= What to do =
Edit the records from the line containing "Click the QQ group people icon" through the line containing "[x=109, y=49]", inclusive, so that "submenu arrow" becomes "submenu chevron" and nothing else changes. Return only those lines.

# Supplied records start

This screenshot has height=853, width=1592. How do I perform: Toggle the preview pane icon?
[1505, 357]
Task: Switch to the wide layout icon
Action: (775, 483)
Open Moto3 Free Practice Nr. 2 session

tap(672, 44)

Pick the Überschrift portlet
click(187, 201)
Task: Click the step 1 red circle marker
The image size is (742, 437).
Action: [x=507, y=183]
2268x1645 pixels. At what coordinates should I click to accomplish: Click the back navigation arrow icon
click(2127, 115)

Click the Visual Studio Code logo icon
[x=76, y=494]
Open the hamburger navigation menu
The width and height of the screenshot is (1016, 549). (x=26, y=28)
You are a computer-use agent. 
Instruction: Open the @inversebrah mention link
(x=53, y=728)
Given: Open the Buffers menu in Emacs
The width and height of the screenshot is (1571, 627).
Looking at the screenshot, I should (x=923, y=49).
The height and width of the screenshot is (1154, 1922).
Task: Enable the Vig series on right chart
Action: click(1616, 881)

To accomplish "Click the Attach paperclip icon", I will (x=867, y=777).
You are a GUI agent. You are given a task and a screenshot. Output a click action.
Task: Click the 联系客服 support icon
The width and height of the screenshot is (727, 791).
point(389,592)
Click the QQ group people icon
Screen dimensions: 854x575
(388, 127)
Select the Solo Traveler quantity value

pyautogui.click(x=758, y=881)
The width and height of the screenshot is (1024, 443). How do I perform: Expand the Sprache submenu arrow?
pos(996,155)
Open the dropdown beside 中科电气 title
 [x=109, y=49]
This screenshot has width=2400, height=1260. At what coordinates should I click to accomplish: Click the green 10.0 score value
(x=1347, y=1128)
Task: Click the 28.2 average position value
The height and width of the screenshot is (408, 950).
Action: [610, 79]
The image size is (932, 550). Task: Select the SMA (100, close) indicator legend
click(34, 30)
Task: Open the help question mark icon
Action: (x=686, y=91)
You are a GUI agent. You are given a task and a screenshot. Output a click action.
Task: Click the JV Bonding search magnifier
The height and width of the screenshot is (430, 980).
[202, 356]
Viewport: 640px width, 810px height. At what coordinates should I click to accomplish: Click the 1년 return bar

# Supplied records end

= Right answer =
Click the QQ group people icon
Screen dimensions: 854x575
(388, 127)
Select the Solo Traveler quantity value

pyautogui.click(x=758, y=881)
The width and height of the screenshot is (1024, 443). How do I perform: Expand the Sprache submenu chevron?
pos(996,155)
Open the dropdown beside 中科电气 title
 [x=109, y=49]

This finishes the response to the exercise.